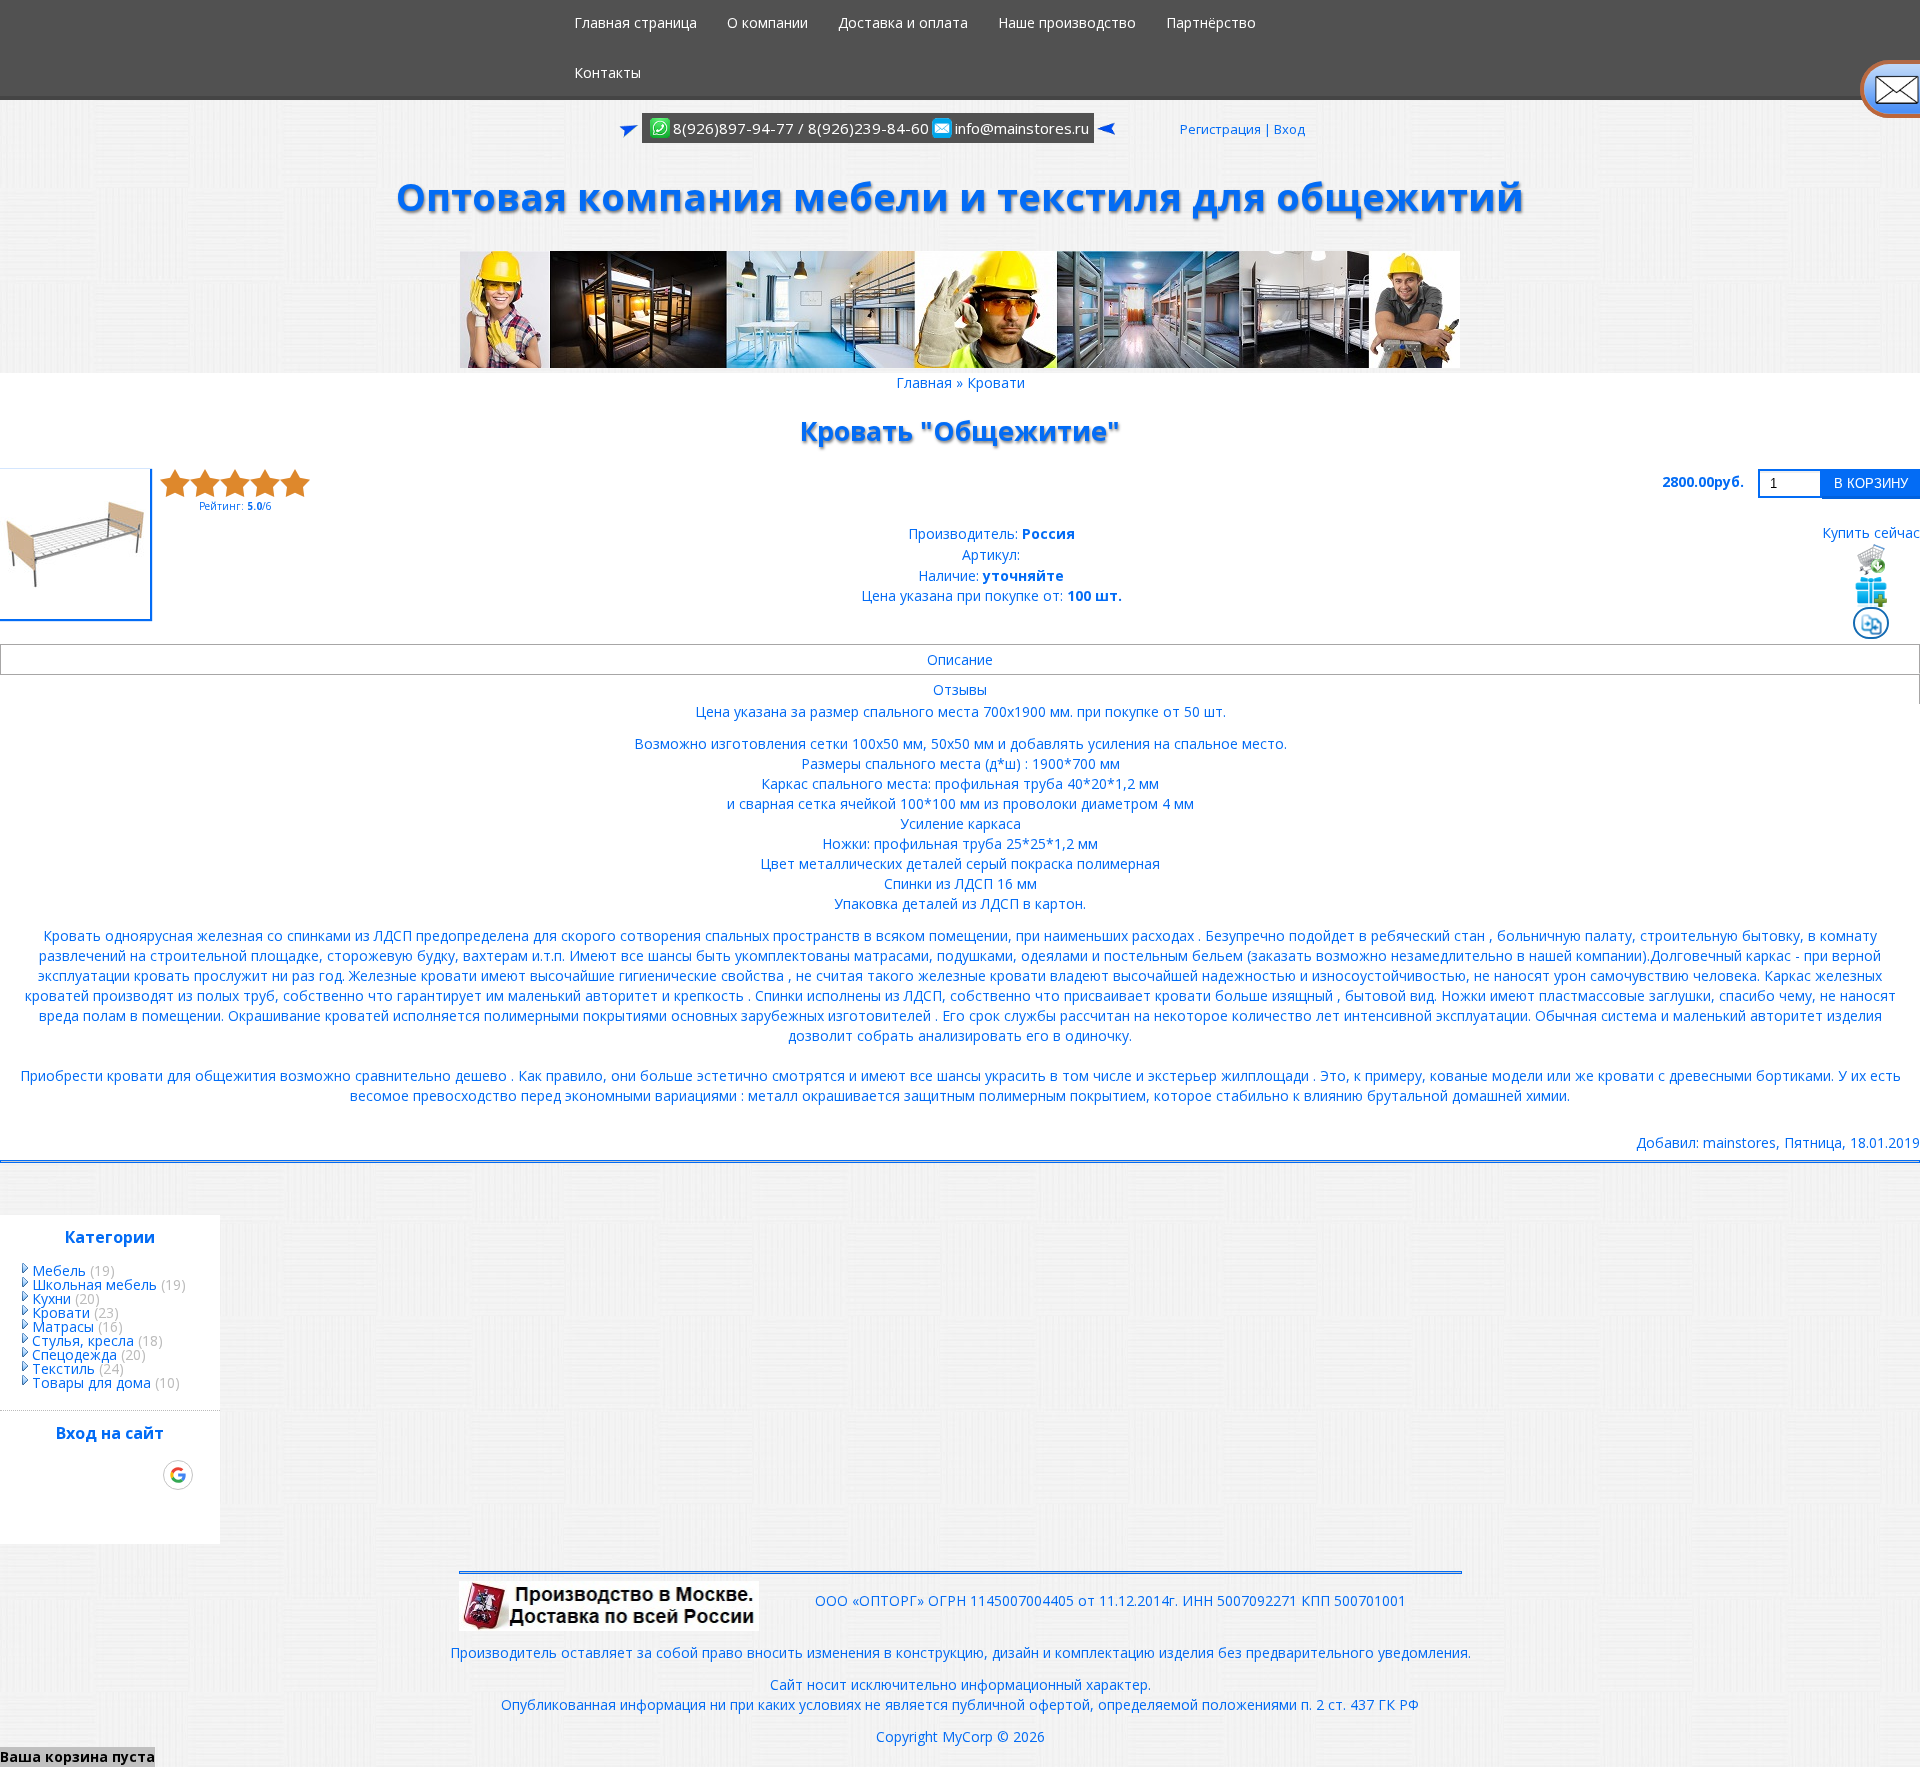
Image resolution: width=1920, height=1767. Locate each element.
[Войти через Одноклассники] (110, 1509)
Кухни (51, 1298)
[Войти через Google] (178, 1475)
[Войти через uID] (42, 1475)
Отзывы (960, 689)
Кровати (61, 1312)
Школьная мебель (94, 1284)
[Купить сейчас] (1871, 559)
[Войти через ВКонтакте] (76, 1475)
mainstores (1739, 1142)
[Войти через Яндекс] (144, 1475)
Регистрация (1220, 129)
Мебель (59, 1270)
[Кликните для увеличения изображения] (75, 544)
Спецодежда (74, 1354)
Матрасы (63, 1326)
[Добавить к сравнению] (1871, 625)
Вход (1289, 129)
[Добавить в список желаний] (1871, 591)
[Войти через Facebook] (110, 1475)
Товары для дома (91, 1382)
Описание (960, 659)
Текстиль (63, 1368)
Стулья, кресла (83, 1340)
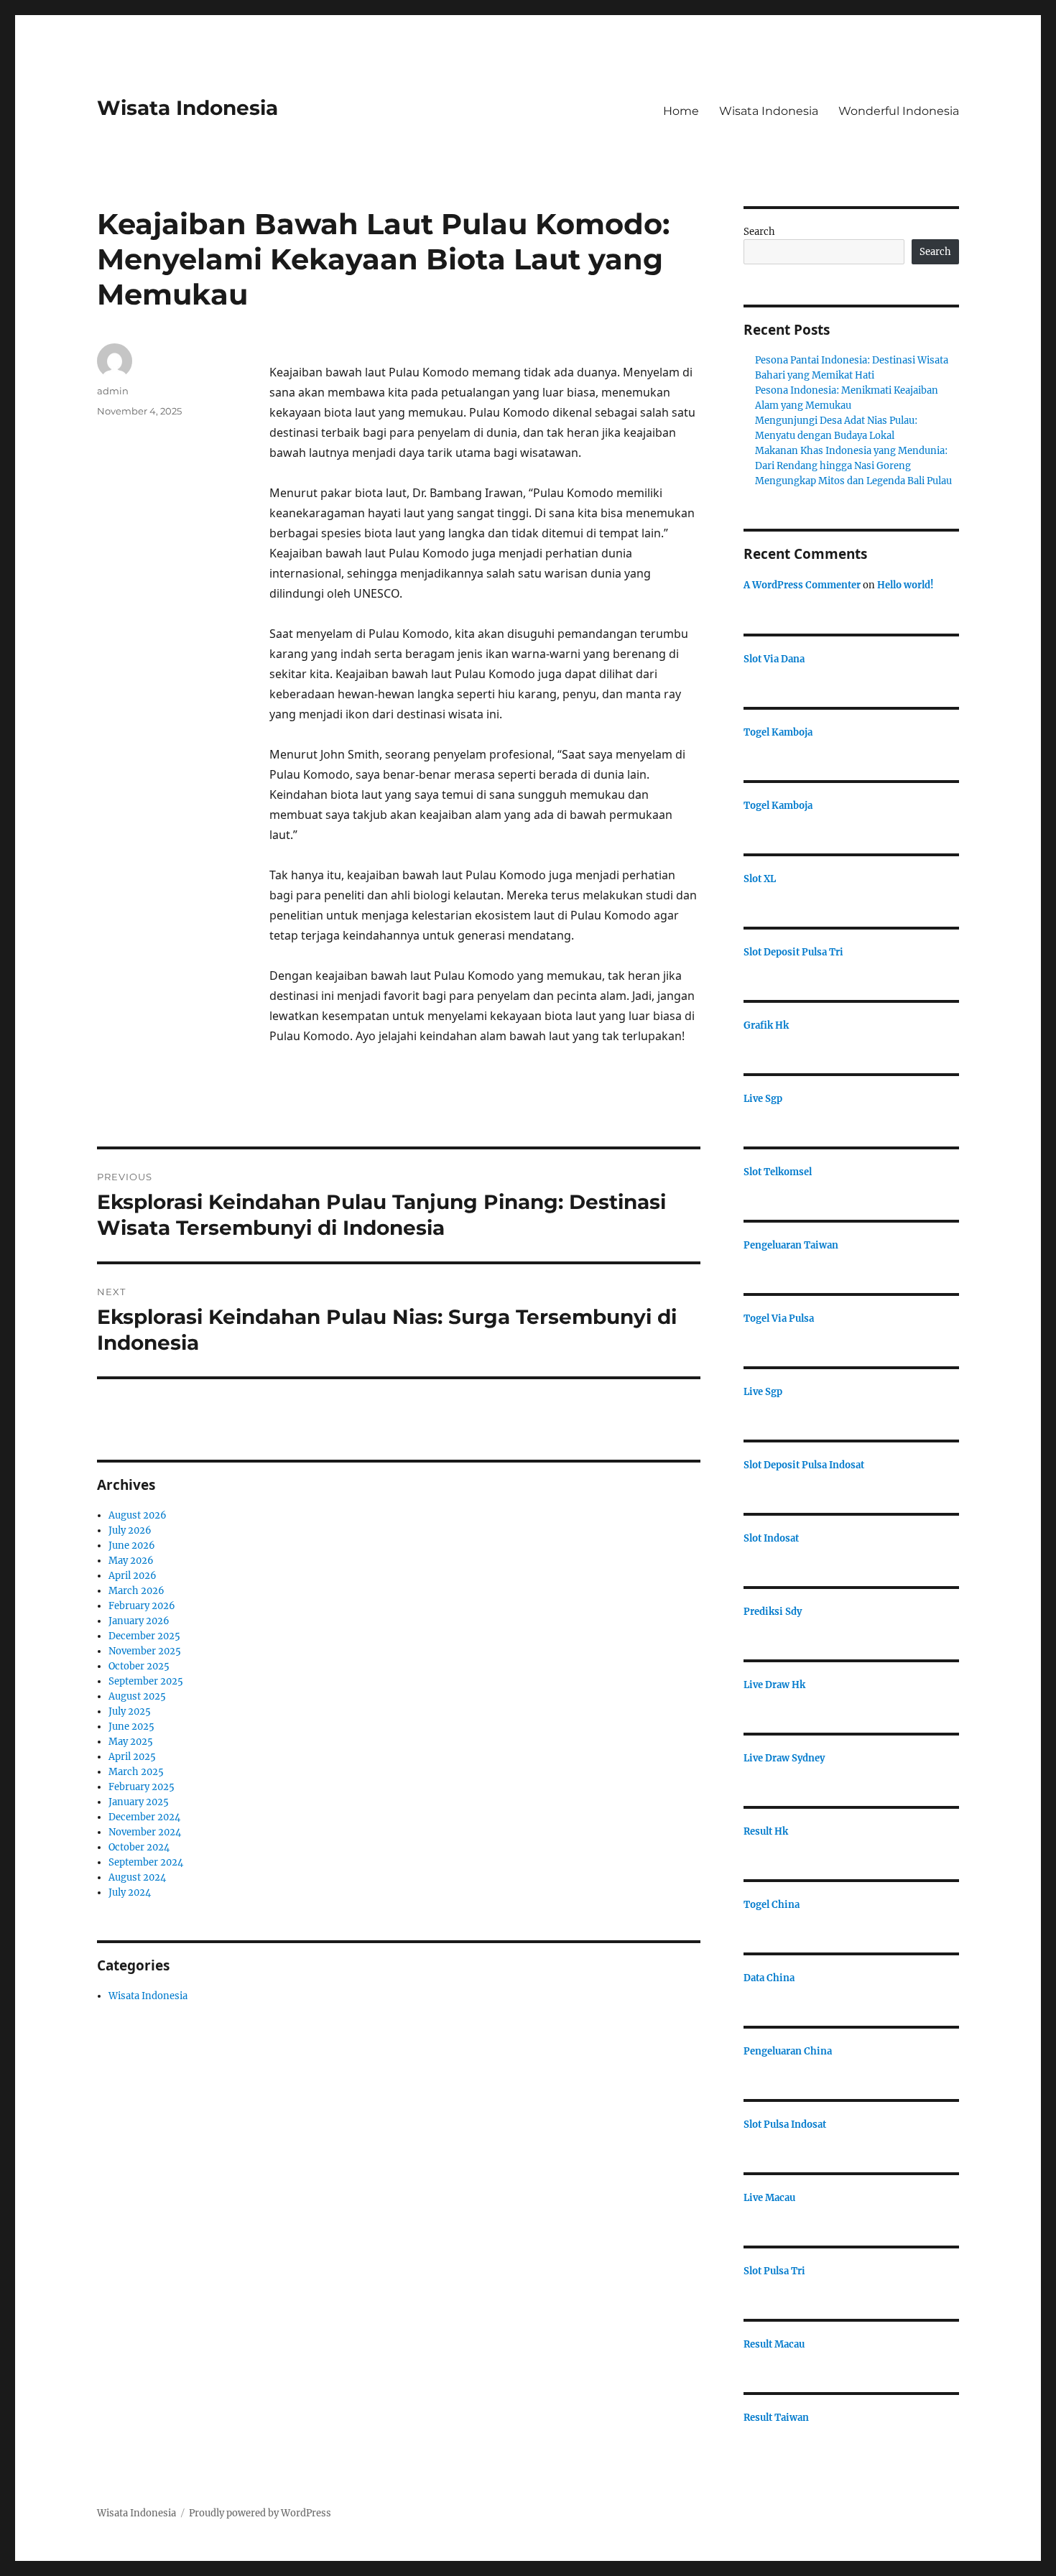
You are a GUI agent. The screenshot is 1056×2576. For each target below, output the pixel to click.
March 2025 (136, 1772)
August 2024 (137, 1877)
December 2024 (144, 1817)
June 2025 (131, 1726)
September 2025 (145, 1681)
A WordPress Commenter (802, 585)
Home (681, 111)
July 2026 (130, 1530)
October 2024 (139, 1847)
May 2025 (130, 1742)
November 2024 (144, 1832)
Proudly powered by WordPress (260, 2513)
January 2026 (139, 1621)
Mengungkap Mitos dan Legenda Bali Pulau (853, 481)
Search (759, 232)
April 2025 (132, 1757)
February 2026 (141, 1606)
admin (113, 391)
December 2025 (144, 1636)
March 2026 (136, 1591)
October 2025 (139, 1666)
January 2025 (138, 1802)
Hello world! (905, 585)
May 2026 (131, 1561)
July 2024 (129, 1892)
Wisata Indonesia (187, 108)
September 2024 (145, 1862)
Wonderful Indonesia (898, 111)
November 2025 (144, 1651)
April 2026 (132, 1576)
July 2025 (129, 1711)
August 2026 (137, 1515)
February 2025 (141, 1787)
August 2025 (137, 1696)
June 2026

_Task item_
Pick out, from the lines above, every one that contains the string "WordPress".

_Output below_
A WordPress Commenter (802, 585)
Proudly powered by WordPress (260, 2513)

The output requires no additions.